═════ Seitenauszug
Warum Sichtbarkeit von Queerness noch immer Auszeichnungen braucht – und warum das kein Luxus ist
Wenn ich ehrlich bin: Ich habe eigentlich gar nicht so große Lust auf Listen, auf Awards, auf Sichtbarkeitskampagnen. Ich träume von einer Welt, in der sie überflüssig sind. Einer Welt, in der Queerness nicht ausgezeichnet werden muss, weil sie längst selbstverständlich ist. Einer Welt, in der meine sexuelle Identität nicht erklärt, legitimiert oder verteidigt werden muss. Aber wir leben nicht in dieser Welt.
Die Welt, in der wir leben, fordert viel Erklärung von queeren Menschen ein. Und genau deshalb brauchen wir diese Auszeichnungen – nicht, weil wir Sichtbarkeit lieben, sondern, weil Unsichtbarkeit real ist. Weil sie wirkt und weil sie einschränkt. Und dennoch ist diese Unsichtbarkeit so schwer zu greifen. Was bedeutet sie eigentlich konkret und wozu führt sie?
Queerness ist kein „Thema von wenigen“ – auch wenn viele das glauben
Was mich immer wieder erstaunt – und verletzt, wenn ich ehrlich bin – ist, wie viele Menschen in meinem engsten Umfeld denken, dass „das Thema“ (sexuelle Identität) nur eine kleine, marginalisierte Gruppe betrifft. Als würde es hier um eine lose Interessensgemeinschaft gehen, um einen winzigen Teil der Gesellschaft, der halt ein bisschen Sonderbehandlung braucht, während der Rest „normal“ ist und unberührt bleibt. Aber das ist faktisch falsch.
Sexuelle Orientierung betrifft alle. Jede*r verortet sich, bewusst oder nicht, in Kategorien, sucht Zugehörigkeit, lehnt Labels ab und wird trotzdem ständig mit ihnen konfrontiert. Du kannst dich Labels verweigern so sehr du willst – sie kommen trotzdem zu dir. In Formularen. In Gesprächen. In Annahmen. In Witzen. In Blicken.
Und auch die soziale Kategorie Geschlecht betrifft jede einzelne Person. Jede*r bekommt ein Gender zugeschrieben, oft noch vor der Geburt, manchmal beim ersten Blick auf ein Ultraschallbild, spätestens aber bei der ersten offiziellen Markierung im System. Es gibt keinen Weg daran vorbei, selbst wenn man sich später anders verortet. Das System denkt in Geschlecht, es organisiert danach, es bewertet danach, es sanktioniert danach.
══════════
Die Aufgabe: Wann bekommt laut dem Text über die Sichtbarkeit von Queerness jede Person spätestens ein Gender zugeschrieben? Die Zeilen werden hier nicht gebraucht.
═════ Bereitgestelltes Material
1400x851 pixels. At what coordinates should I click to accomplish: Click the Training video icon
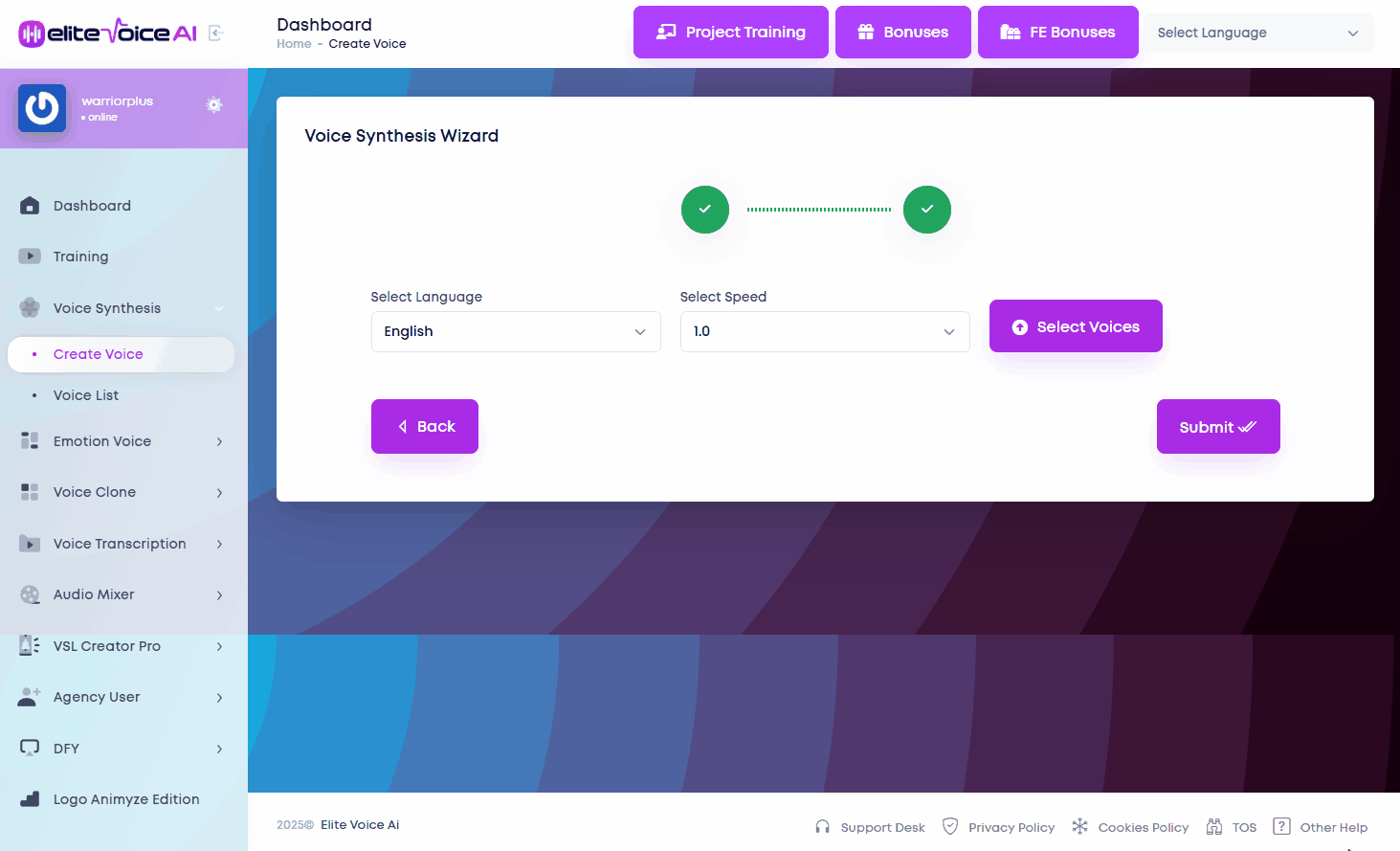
══════════
Schriftliche Antwort: Spätestens bei der ersten offiziellen Markierung im System.